#### Work to be completed
Transcribe the records below. Leave nothing out and change nothing.

#### Stored data entries
——

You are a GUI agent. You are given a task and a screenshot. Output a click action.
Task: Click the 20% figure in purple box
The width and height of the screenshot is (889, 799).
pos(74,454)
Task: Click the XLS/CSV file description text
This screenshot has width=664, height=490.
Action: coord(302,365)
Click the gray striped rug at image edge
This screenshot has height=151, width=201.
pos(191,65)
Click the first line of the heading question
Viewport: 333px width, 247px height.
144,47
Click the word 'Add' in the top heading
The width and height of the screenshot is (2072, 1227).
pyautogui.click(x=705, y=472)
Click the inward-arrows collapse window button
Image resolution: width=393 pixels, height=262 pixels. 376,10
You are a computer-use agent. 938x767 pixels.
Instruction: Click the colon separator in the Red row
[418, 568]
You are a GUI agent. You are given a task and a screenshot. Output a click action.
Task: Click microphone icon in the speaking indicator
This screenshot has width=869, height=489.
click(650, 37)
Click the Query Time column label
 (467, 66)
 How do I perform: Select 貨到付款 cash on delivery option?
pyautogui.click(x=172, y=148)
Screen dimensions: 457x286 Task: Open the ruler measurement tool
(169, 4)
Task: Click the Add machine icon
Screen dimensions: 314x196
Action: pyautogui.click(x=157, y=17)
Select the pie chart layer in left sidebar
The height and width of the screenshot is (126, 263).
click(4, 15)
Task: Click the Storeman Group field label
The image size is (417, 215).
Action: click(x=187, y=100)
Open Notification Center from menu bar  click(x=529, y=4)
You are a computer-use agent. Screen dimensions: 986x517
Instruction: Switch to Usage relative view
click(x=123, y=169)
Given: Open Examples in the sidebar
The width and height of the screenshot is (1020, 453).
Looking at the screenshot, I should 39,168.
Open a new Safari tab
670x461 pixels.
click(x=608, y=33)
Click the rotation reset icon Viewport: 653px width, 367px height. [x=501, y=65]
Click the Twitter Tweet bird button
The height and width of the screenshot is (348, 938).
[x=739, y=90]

——

#### Solution for this problem
You are a GUI agent. You are given a task and a screenshot. Output a click action.
Task: Click the 20% figure in purple box
The width and height of the screenshot is (889, 799).
pos(74,454)
Task: Click the XLS/CSV file description text
This screenshot has width=664, height=490.
Action: coord(302,365)
Click the gray striped rug at image edge
This screenshot has height=151, width=201.
pos(191,65)
Click the first line of the heading question
Viewport: 333px width, 247px height.
144,47
Click the word 'Add' in the top heading
The width and height of the screenshot is (2072, 1227).
pyautogui.click(x=705, y=472)
Click the inward-arrows collapse window button
Image resolution: width=393 pixels, height=262 pixels. 376,10
You are a computer-use agent. 938x767 pixels.
Instruction: Click the colon separator in the Red row
[418, 568]
You are a GUI agent. You are given a task and a screenshot. Output a click action.
Task: Click microphone icon in the speaking indicator
This screenshot has width=869, height=489.
click(650, 37)
Click the Query Time column label
 (467, 66)
 How do I perform: Select 貨到付款 cash on delivery option?
pyautogui.click(x=172, y=148)
Screen dimensions: 457x286 Task: Open the ruler measurement tool
(169, 4)
Task: Click the Add machine icon
Screen dimensions: 314x196
Action: pyautogui.click(x=157, y=17)
Select the pie chart layer in left sidebar
The height and width of the screenshot is (126, 263).
click(4, 15)
Task: Click the Storeman Group field label
The image size is (417, 215).
Action: click(x=187, y=100)
Open Notification Center from menu bar  click(x=529, y=4)
You are a computer-use agent. Screen dimensions: 986x517
Instruction: Switch to Usage relative view
click(x=123, y=169)
Given: Open Examples in the sidebar
The width and height of the screenshot is (1020, 453).
Looking at the screenshot, I should 39,168.
Open a new Safari tab
670x461 pixels.
click(x=608, y=33)
Click the rotation reset icon Viewport: 653px width, 367px height. [x=501, y=65]
Click the Twitter Tweet bird button
The height and width of the screenshot is (348, 938).
[x=739, y=90]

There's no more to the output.